If some map tasks are very slow, but aren’t processing proportionally more data, look for the following:

Check the logs of the slow tasks — did they hit a patch of bad records and spend all their time rescuing a ton of exceptions?
Some records take far longer to process than others — for example a complex regexp (regular expression) that requires a lot of backtracking.
If the slow tasks always occur on the same machine(s), they might be failing.
Check the logs for both the child processes and the daemons — are there timeouts or other errrors?

Tons of tiny little mappers

For jobs with a reduce step, the number of map tasks times the heap size of each mapper should be about twice the size of the input data.

CombineFileInputFormat

…TODO…

Many non-local mappers

A prior stage used one (or very few) reducers
You recently enlarged your cluster
HDFS is nearly full
Overloaded data nodes

Map tasks "spill" multiple times

Each mapper is responsible for sorting the individual records it emits, allowing the reducers to just do a merge sort. It does so by filing records into a fixed-size sort buffer (the analog of the inbox sorter on the back of each elephant). Each time the sort buffer overflows, the mapper will "spill" it to disk; once finished, it merge sorts those spills to produce its final output. Those merge passes are not cheap — the full map output is re-read and re-written. If the midflight data size is several times your allocable heap, then those extra merge passes are necessary: you should smile at how well Hadoop is leveraging what RAM you have.

However, if a mapper’s midflight size even slightly exceeds the sort buffer size, it will trigger an extra spill, causing a 20-40% performance hit.

On the jobtracker, check that the

Job output files that are each slightly larger than an HDFS block

If your mapper task is slightly expansive (outputs more data than it reads), you may end up with an output file that for every input block emits one full block and almost-empty block. For example, a task whose output is about 120% of its input will have an output block ratio of 60% — 40% of the disk space is wasted, and downstream map tasks will be inefficient.

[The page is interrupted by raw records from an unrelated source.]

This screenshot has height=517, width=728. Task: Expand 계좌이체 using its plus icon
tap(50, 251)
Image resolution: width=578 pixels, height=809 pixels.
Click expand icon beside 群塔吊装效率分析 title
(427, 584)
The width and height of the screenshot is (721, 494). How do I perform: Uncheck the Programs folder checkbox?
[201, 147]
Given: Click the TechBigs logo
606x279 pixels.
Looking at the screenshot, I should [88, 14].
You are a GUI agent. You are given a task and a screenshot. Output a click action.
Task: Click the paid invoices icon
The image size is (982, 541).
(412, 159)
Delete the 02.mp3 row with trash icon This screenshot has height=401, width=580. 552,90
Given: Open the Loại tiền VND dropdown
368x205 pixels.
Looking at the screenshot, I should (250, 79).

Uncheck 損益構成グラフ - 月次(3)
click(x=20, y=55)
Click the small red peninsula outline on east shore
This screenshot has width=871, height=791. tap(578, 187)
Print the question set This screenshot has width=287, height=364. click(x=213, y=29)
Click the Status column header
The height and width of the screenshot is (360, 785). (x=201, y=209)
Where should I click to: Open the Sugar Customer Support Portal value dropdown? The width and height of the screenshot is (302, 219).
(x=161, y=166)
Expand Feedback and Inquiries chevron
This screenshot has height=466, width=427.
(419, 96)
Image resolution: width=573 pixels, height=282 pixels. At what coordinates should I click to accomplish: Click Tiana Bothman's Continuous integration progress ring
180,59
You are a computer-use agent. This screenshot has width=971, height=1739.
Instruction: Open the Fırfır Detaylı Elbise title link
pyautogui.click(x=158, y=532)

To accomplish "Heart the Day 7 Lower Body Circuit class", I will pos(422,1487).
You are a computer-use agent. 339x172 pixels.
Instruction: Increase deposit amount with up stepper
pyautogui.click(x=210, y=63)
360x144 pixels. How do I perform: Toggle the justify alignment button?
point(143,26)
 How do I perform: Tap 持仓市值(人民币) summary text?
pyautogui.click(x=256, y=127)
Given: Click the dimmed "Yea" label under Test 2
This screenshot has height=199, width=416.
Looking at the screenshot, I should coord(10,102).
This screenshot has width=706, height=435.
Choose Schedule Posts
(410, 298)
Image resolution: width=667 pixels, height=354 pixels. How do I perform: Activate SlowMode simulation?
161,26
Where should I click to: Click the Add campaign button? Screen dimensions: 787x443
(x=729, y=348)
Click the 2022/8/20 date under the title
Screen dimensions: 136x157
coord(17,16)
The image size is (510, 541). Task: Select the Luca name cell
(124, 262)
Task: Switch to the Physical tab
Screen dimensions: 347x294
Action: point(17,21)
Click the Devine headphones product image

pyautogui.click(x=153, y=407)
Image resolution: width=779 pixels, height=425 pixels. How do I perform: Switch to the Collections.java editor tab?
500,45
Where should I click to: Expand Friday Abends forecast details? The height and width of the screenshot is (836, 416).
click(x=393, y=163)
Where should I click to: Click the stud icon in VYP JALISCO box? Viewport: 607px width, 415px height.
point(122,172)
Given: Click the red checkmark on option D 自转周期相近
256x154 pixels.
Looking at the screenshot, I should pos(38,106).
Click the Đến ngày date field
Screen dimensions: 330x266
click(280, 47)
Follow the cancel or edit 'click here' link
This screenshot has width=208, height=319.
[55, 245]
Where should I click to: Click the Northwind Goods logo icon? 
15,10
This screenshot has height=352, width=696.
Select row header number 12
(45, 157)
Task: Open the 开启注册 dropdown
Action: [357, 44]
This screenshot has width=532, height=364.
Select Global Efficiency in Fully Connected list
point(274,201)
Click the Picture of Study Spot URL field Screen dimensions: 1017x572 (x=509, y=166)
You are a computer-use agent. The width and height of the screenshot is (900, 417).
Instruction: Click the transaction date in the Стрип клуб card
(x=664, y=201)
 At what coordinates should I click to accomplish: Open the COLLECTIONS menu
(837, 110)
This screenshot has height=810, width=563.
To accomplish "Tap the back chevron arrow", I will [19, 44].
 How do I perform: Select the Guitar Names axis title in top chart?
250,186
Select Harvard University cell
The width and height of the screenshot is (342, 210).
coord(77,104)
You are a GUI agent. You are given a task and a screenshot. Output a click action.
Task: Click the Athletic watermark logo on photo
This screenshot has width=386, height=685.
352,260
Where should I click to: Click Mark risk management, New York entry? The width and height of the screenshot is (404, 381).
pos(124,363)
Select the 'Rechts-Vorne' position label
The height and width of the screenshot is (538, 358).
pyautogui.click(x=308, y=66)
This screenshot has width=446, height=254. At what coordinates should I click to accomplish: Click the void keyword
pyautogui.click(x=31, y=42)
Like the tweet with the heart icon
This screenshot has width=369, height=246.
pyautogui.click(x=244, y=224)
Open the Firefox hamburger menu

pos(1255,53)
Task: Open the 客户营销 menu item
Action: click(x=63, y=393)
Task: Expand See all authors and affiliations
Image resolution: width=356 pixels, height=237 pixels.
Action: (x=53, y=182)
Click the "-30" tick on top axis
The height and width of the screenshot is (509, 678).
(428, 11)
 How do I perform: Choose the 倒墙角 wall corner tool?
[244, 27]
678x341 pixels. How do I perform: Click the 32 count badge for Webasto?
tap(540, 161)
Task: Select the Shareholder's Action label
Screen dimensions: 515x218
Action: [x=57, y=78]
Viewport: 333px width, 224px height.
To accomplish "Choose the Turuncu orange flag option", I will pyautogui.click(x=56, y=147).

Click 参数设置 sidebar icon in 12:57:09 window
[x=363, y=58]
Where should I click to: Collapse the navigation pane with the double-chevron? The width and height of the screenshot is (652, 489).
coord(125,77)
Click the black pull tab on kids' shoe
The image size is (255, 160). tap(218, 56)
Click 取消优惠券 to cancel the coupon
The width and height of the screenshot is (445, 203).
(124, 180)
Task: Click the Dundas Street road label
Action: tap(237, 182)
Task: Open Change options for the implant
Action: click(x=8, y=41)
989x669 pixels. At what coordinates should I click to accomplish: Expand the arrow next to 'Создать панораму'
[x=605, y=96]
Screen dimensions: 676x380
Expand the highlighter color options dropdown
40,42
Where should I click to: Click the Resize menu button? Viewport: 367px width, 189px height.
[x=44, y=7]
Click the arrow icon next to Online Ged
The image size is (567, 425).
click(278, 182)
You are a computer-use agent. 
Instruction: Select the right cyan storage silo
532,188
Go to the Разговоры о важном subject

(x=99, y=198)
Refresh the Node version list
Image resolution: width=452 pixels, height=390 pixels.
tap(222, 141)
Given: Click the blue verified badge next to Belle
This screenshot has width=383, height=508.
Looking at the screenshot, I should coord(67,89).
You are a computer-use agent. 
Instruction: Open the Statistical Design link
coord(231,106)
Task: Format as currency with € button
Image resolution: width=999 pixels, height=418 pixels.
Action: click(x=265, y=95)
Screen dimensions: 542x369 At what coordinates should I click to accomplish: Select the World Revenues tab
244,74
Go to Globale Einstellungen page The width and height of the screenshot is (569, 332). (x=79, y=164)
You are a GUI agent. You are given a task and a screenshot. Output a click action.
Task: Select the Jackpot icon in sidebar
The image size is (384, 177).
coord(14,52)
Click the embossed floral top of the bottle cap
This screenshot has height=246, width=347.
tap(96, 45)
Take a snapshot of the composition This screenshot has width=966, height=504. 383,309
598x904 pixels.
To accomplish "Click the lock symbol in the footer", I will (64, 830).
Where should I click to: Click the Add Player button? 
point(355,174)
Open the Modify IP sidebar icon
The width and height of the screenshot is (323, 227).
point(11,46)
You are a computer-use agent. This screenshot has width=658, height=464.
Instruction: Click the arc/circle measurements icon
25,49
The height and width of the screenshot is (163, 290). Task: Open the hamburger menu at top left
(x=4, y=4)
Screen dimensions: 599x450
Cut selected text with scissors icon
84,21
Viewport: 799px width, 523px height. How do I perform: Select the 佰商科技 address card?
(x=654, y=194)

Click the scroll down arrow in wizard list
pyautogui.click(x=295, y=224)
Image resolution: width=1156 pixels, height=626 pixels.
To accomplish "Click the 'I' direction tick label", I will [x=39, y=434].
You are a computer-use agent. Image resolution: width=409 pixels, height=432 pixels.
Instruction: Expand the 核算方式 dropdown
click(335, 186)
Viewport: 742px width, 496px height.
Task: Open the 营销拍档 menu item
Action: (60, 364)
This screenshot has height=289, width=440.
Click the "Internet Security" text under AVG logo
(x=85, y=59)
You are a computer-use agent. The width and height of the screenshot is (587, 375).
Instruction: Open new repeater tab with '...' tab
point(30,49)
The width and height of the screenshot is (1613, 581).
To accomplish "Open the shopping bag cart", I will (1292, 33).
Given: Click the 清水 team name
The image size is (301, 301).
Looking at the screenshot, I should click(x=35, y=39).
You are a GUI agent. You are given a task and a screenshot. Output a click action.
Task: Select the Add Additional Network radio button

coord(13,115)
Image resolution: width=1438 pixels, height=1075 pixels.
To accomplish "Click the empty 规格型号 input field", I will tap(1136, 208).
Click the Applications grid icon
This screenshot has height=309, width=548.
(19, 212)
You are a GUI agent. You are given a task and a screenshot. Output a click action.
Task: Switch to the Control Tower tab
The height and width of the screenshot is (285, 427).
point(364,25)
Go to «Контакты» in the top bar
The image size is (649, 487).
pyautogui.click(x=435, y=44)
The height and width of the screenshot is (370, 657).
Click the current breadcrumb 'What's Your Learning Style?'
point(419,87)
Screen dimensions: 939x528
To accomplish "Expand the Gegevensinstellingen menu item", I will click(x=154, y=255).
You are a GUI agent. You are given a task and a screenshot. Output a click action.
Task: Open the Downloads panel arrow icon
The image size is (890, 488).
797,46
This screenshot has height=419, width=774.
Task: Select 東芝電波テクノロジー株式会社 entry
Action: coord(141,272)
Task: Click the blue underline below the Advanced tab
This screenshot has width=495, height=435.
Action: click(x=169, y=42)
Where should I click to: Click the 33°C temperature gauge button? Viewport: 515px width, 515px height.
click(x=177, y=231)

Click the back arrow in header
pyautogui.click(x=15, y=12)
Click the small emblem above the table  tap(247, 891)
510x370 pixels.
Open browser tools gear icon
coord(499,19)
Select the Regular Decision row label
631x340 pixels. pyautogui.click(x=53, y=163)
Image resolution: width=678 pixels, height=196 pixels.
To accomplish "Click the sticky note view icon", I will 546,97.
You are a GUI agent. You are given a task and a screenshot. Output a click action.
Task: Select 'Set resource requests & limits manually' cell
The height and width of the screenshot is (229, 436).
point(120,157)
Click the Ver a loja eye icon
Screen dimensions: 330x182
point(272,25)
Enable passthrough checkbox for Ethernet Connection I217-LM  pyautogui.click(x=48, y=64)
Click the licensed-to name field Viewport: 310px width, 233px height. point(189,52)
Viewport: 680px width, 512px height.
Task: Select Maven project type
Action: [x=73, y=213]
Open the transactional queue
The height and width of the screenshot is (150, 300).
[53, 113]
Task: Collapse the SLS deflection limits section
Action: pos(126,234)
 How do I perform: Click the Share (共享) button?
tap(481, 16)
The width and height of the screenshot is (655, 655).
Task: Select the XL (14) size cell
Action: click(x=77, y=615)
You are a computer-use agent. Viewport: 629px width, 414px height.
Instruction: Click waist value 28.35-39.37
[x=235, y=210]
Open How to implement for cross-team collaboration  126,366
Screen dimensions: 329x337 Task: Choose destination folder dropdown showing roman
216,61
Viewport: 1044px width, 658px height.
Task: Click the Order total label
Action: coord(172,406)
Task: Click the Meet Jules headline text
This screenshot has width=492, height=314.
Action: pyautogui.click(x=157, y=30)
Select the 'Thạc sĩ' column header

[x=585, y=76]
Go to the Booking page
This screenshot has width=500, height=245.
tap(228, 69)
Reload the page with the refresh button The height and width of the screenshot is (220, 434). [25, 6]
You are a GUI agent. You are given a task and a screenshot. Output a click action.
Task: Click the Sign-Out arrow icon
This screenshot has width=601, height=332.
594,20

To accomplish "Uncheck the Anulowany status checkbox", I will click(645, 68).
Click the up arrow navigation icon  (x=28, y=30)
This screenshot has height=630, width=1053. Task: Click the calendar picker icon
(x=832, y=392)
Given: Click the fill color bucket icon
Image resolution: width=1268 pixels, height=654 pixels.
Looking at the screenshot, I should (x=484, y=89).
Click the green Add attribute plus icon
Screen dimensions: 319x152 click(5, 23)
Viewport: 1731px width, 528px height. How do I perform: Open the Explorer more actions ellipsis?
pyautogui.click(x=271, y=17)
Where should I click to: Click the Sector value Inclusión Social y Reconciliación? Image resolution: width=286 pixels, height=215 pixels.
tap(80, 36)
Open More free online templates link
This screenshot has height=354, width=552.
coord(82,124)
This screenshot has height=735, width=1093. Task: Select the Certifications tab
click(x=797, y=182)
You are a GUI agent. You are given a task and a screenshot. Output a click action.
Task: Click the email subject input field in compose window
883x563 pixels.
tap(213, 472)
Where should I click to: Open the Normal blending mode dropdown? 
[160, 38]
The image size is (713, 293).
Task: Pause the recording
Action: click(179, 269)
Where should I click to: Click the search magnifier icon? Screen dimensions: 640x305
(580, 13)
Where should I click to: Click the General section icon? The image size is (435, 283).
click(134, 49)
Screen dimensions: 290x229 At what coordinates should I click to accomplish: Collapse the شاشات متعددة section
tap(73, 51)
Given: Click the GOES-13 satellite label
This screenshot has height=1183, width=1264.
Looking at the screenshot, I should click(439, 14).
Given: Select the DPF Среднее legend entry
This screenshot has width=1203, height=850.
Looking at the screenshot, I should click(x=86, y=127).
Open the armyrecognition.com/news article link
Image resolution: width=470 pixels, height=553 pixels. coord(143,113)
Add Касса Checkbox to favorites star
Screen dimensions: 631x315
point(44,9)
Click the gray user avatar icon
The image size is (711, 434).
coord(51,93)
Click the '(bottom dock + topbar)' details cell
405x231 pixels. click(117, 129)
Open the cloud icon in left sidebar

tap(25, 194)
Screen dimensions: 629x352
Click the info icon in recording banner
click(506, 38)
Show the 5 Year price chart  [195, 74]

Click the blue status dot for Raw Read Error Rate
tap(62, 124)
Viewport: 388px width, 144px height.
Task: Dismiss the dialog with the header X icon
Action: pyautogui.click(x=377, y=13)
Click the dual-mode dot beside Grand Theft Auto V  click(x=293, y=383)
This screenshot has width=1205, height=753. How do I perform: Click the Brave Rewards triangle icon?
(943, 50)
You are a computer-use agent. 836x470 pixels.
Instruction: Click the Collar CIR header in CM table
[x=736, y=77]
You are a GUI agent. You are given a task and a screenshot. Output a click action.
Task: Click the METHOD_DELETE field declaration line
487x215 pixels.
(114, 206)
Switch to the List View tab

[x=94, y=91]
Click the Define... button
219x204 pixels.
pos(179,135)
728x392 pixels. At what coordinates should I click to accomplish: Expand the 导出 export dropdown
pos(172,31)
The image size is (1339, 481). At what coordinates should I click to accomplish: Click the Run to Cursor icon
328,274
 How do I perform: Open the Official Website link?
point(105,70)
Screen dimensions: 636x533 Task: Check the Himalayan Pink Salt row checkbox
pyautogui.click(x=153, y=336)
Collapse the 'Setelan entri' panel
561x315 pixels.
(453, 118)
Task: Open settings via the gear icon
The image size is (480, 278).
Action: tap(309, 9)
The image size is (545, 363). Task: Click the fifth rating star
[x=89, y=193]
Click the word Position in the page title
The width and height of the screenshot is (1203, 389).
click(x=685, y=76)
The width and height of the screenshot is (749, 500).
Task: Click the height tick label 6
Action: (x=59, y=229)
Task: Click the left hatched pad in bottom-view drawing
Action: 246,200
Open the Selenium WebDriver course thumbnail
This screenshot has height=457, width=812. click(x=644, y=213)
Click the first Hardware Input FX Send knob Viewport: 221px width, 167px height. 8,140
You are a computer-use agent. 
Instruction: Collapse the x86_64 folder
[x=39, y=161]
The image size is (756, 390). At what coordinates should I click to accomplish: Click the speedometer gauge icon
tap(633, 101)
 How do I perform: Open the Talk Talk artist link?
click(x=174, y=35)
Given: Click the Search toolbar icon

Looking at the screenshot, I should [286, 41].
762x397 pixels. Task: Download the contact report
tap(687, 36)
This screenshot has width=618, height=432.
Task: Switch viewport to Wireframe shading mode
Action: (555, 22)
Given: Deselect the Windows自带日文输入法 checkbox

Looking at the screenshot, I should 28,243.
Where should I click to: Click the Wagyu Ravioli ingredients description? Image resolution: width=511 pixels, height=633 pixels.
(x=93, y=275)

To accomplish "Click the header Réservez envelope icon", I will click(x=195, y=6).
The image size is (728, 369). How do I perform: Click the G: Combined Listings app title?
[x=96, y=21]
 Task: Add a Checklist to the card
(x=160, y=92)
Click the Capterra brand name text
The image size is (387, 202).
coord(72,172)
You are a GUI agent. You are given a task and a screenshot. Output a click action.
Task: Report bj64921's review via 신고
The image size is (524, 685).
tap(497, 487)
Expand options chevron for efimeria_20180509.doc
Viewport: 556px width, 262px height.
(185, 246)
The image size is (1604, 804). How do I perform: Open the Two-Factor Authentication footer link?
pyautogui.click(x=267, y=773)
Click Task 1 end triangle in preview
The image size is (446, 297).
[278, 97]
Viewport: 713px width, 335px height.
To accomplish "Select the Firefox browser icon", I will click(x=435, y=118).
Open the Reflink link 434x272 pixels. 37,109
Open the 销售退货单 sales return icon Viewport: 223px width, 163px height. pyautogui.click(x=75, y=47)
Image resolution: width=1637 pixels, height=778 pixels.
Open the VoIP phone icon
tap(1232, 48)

Check this by comparing (TODO: grab actual terms) HDFS bytes read with mapper output size.

You can check the block ratio of your output dataset with hadoop fsck -blocks

(TODO: capture output)

If your mapper task is expansive and the ratio is less than aobut 60%, you may want to set a min split size of about

Alternatively, turn up the min split size on the next stage, sized so that it

Reducer

Tons of data to a few reducers (high skew)

Did you set a partition key?
Can you use a finer partition key?
Can you use a combiner?
Are there lots of records with a NULL key?
- Here’s a great way to get null keys: j = JOIN a BY akey LEFT OUTER, b by bkey; res = FOREACH j GENERATE bkey AS key, a::aval, b::bval; grouped = GROUP res BY key;. Whenever there’s a key in a with no match in b, bkey will be null and the final GROUP statement will be painful. You probably meant to say … GENERATE akey AS key …..
Does your data have intrinsically high skew? — If records follow a long-tail distribution,
Do you have an "LA and New York" problem? If you’re unlucky, the two largest keys might be hashed to the same reducer. Try running with one fewer reducers — it should jostle the keys onto different machines.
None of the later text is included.